Problem to work on
Leaving out the pictures, return each line of the entries from the first through the line with "This screenshot has height=410, width=796.", and only those lines.

--

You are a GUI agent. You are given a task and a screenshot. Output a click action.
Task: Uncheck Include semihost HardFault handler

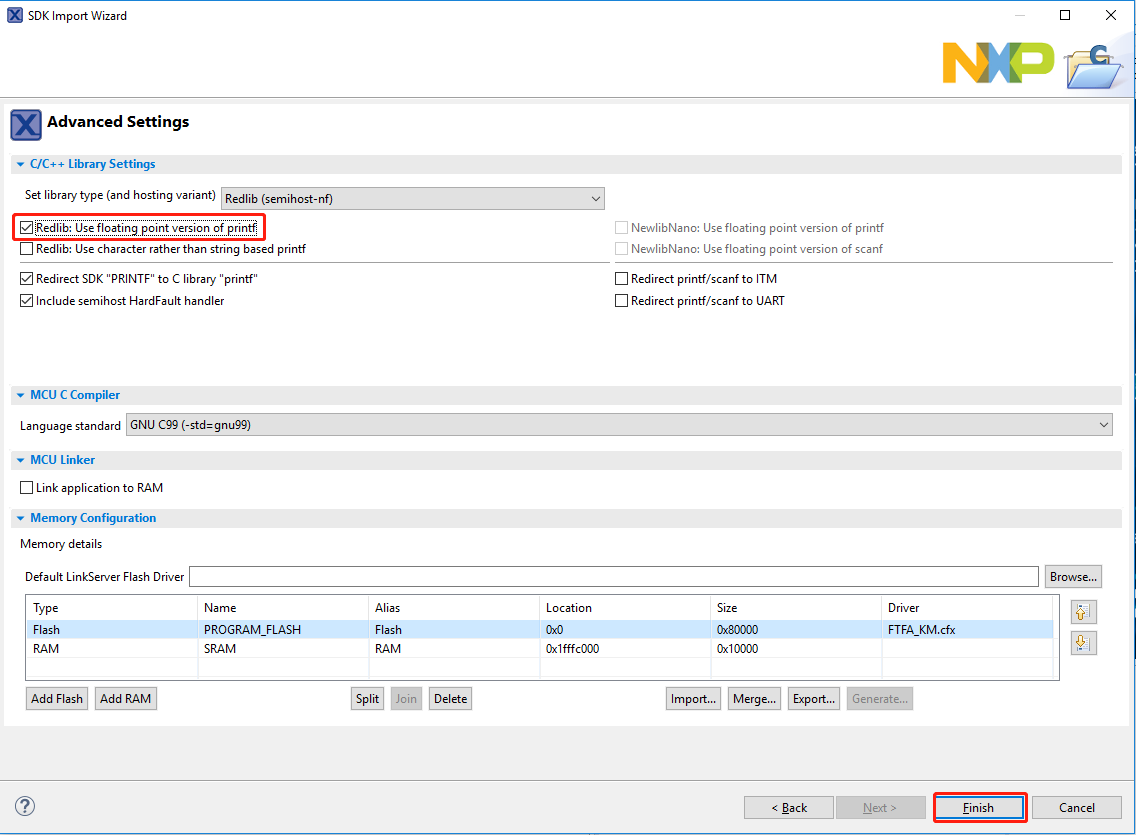[x=27, y=301]
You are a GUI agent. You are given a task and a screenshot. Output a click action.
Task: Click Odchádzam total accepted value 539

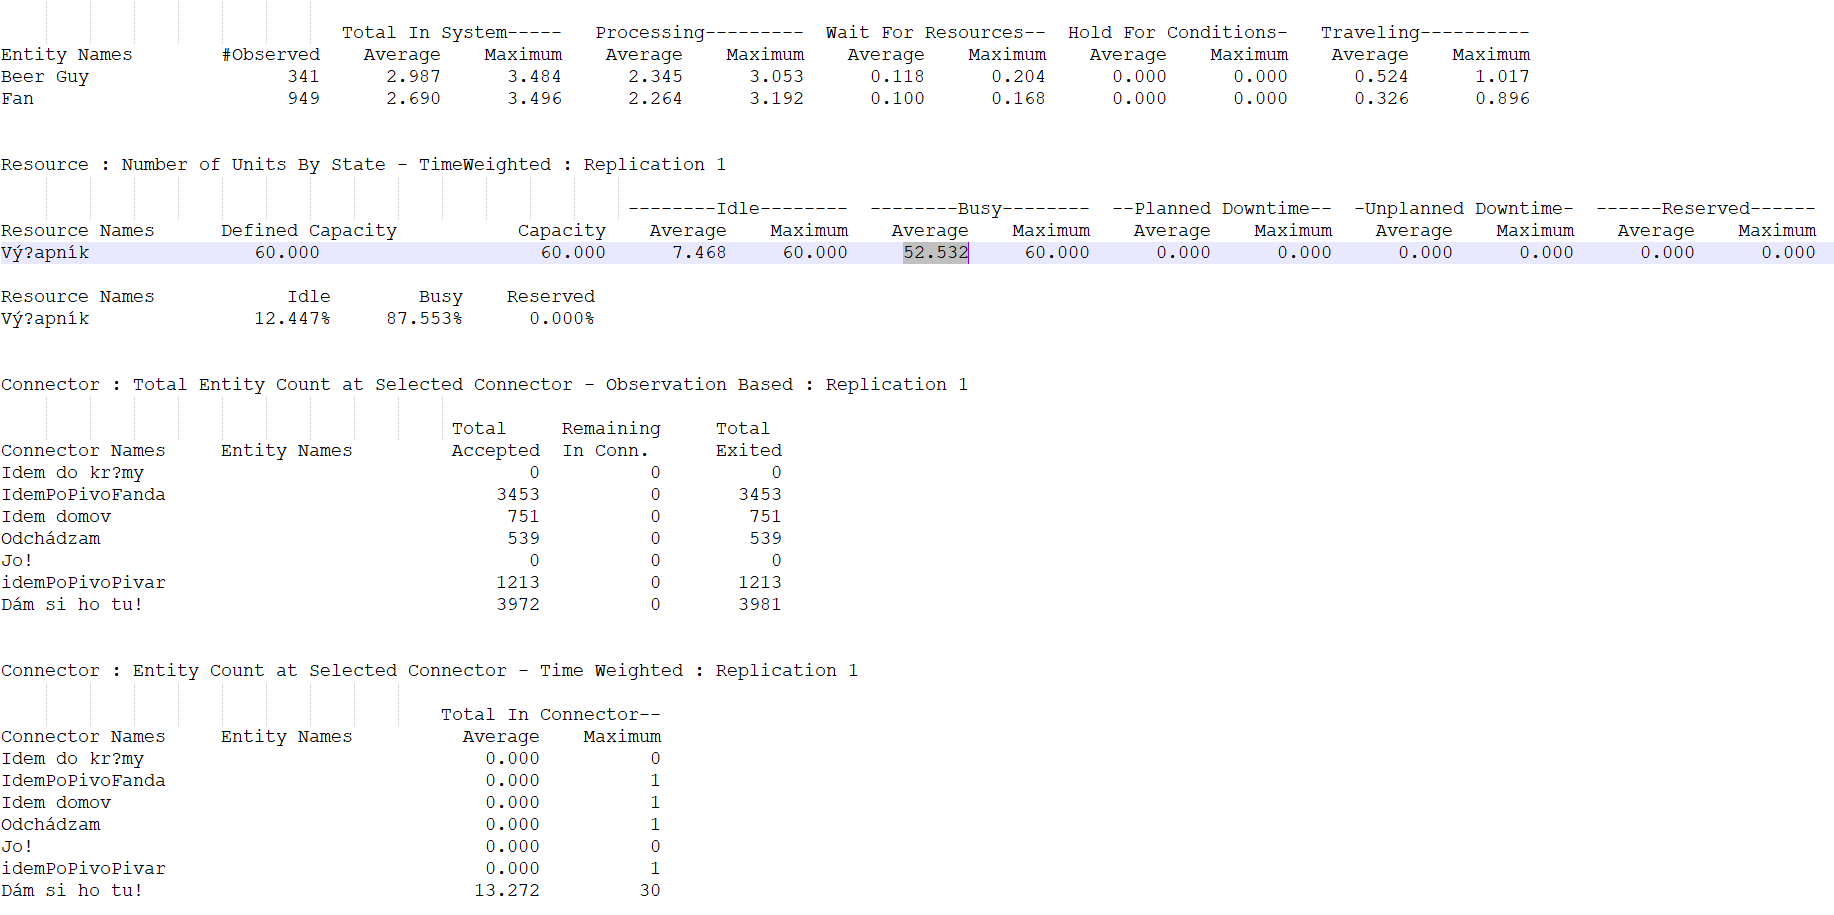click(523, 539)
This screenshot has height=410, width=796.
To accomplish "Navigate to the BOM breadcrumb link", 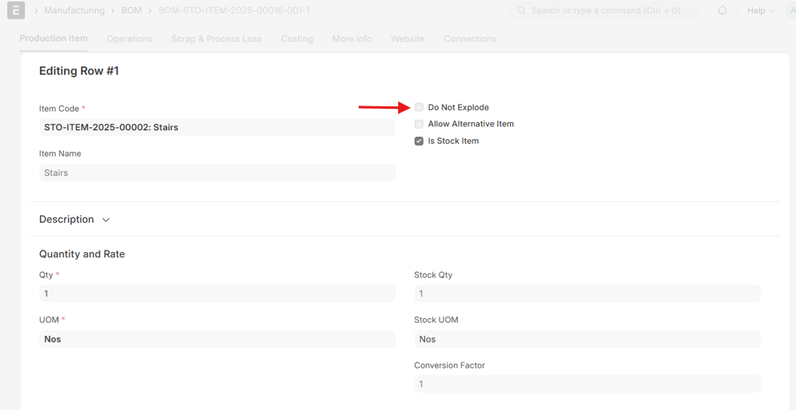I will [131, 11].
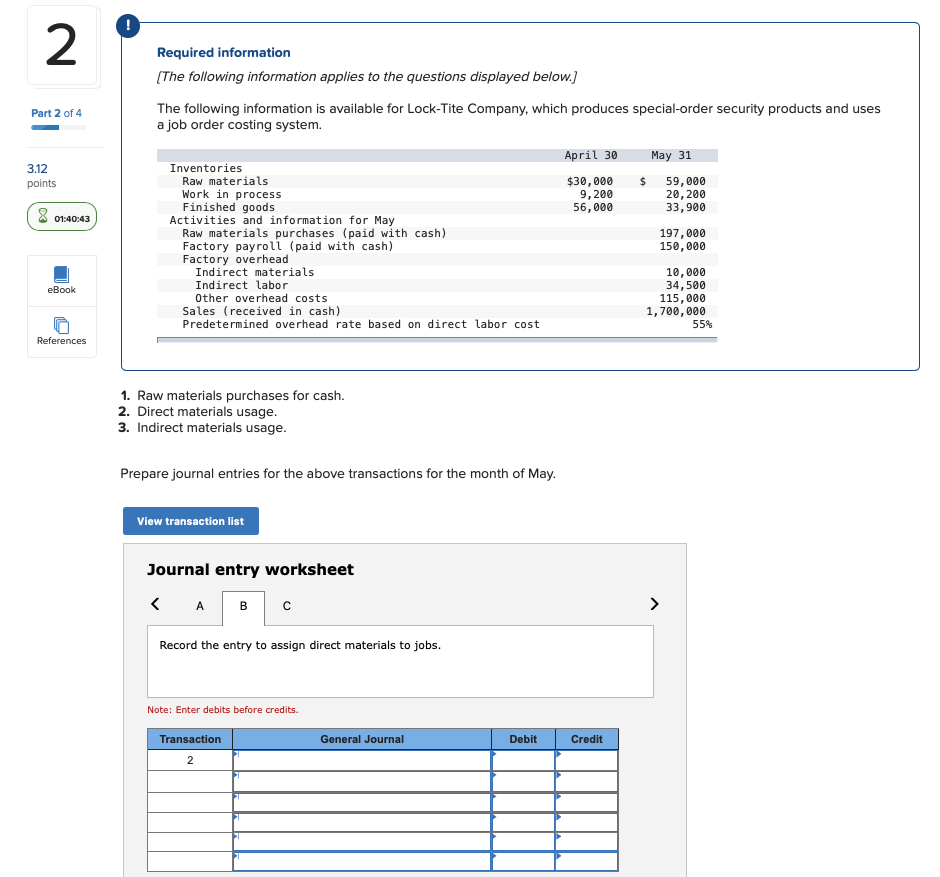Open the eBook resource
The height and width of the screenshot is (877, 940).
pyautogui.click(x=61, y=280)
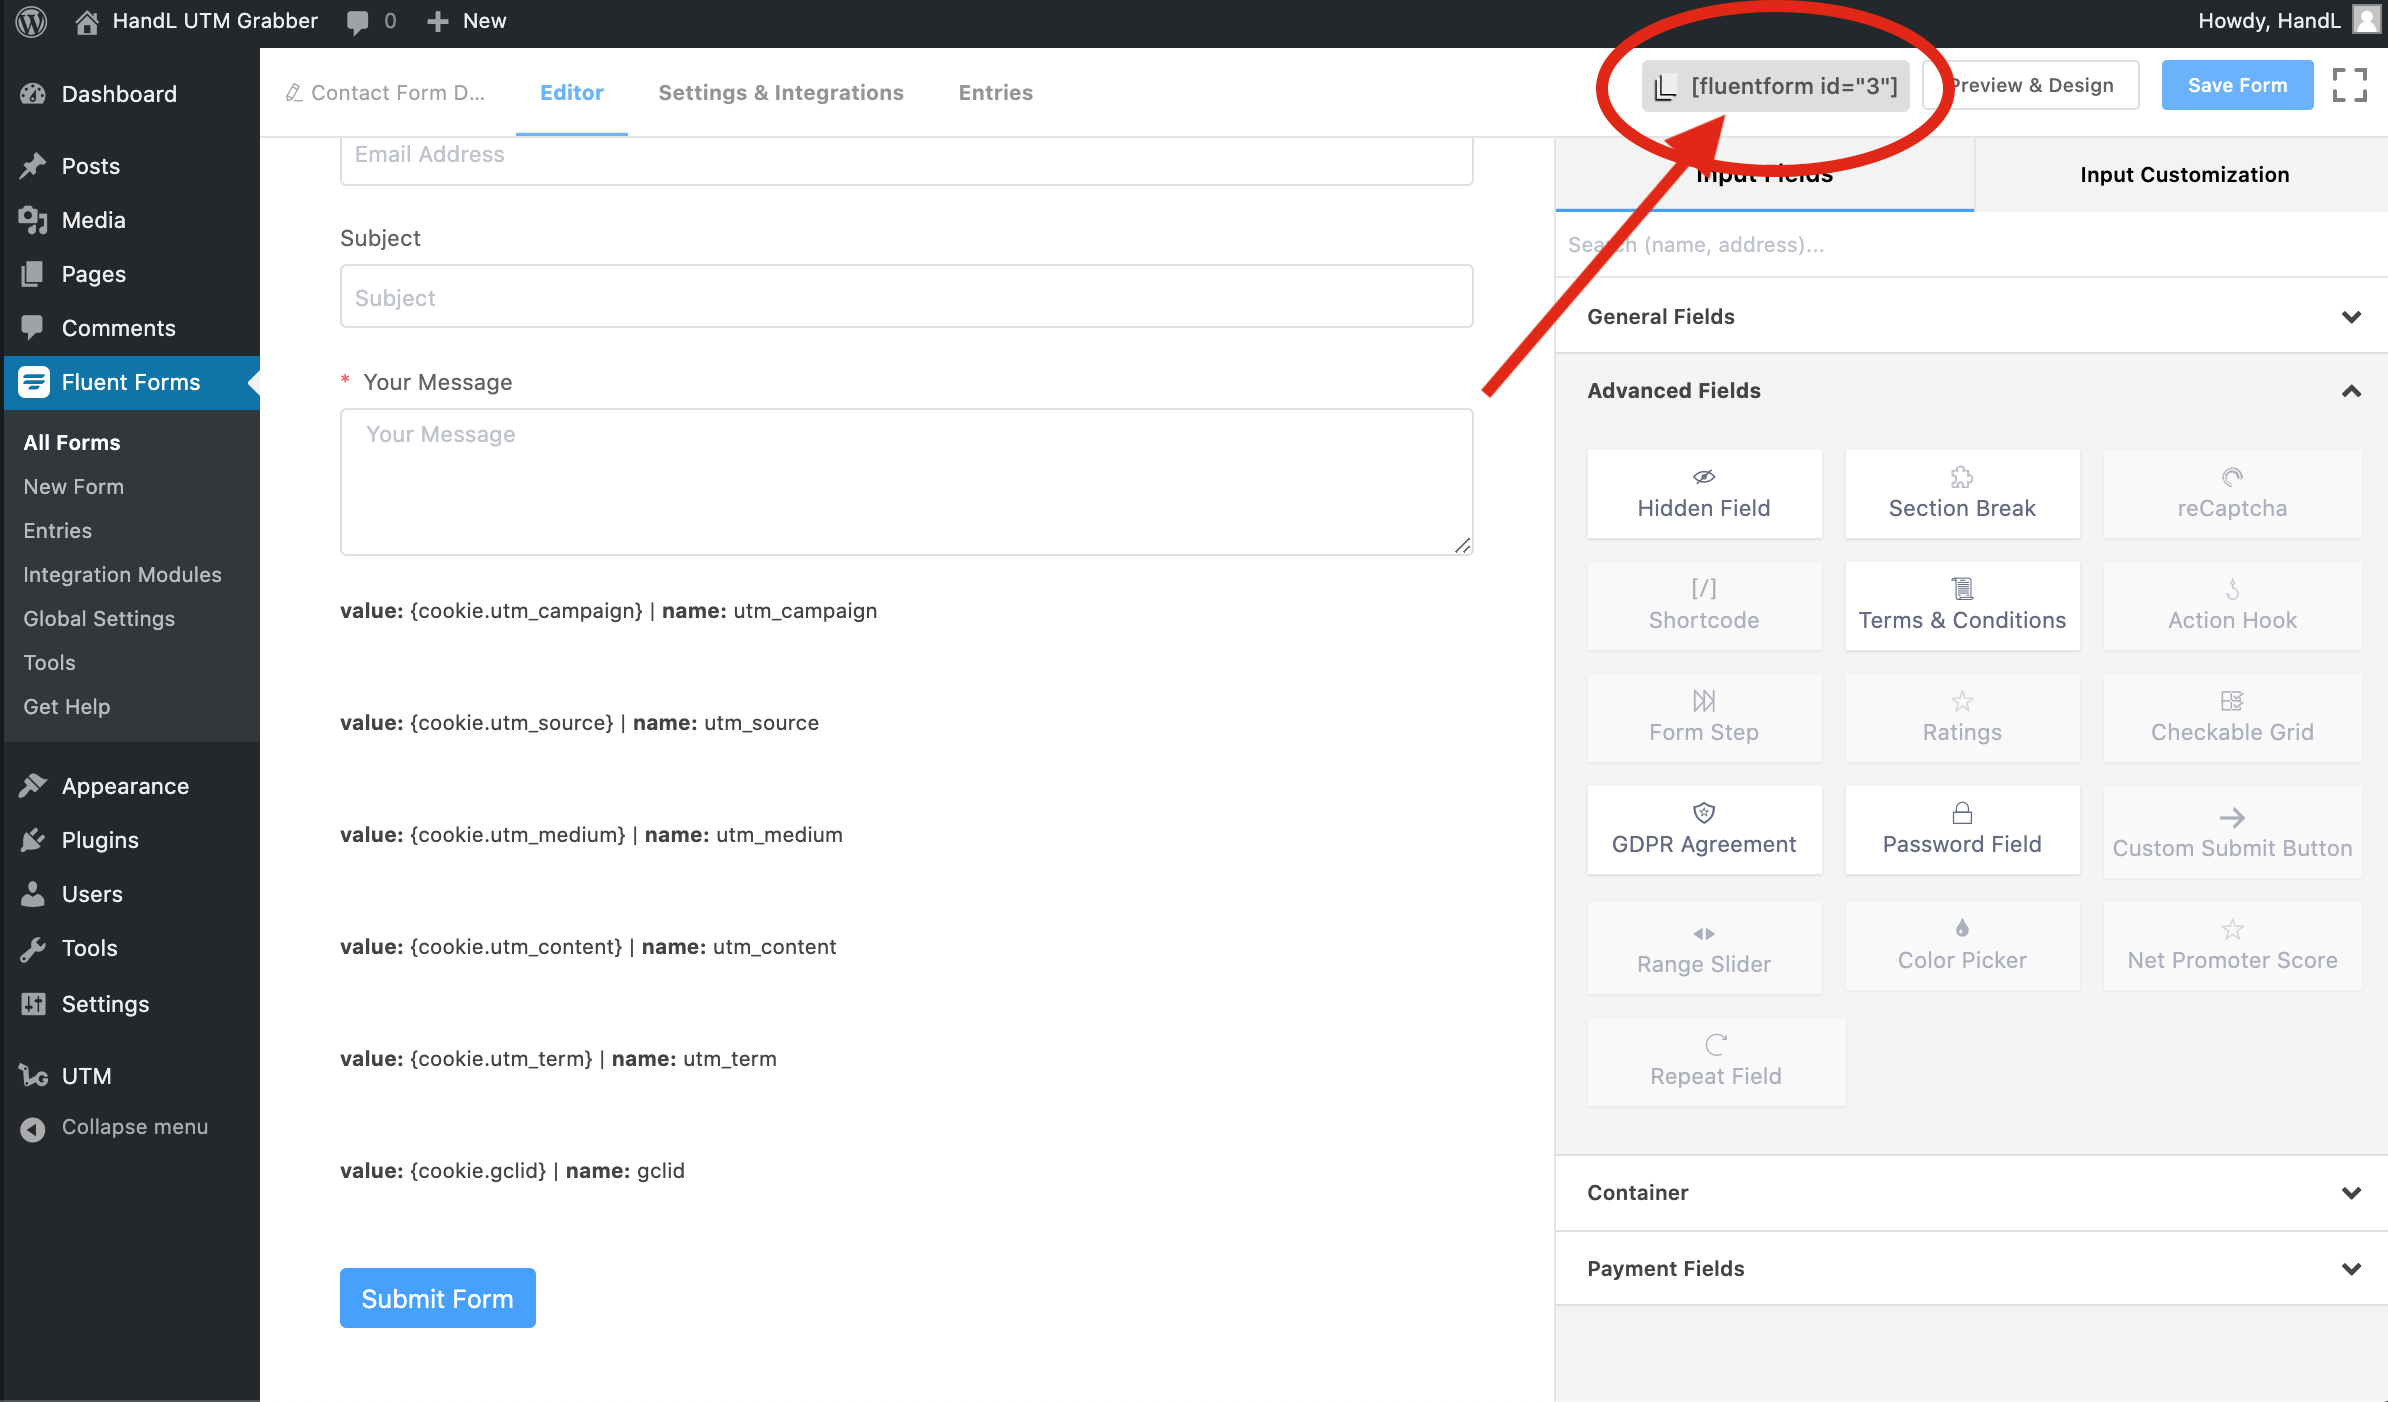Add the Terms & Conditions field
Screen dimensions: 2388x1402
click(x=1962, y=606)
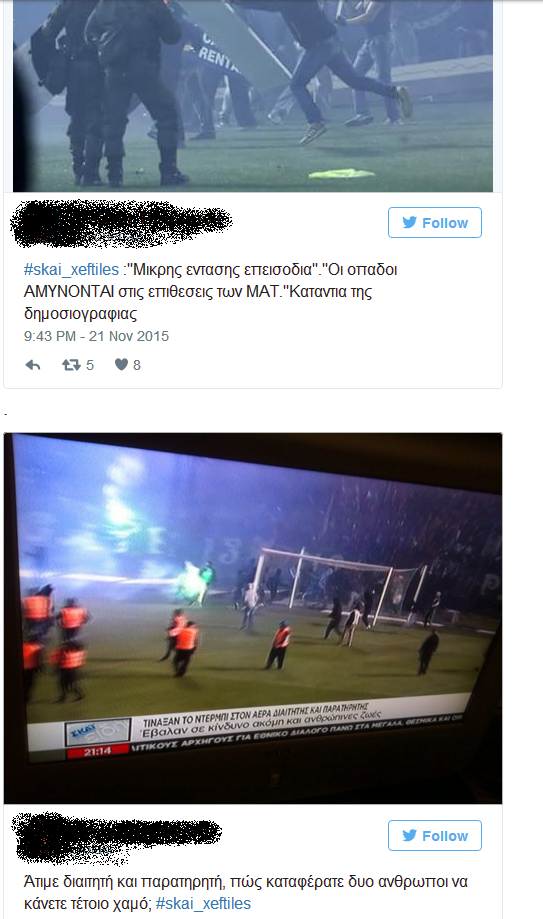Like the tweet using the heart icon

point(121,365)
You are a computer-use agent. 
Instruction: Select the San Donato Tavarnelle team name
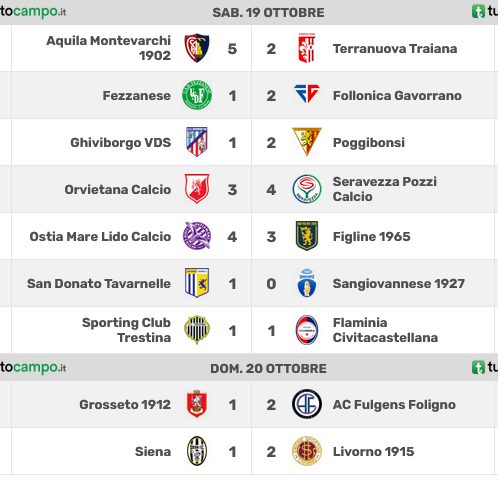click(99, 284)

--

Final answer
You are a GUI agent. You are given a task and a screenshot. Output a click action.
Task: Uncheck Include semihost HardFault handler

[x=27, y=301]
You are a GUI agent. You are given a task and a screenshot. Output a click action.
Task: Click Odchádzam total accepted value 539

click(523, 539)
This screenshot has height=410, width=796.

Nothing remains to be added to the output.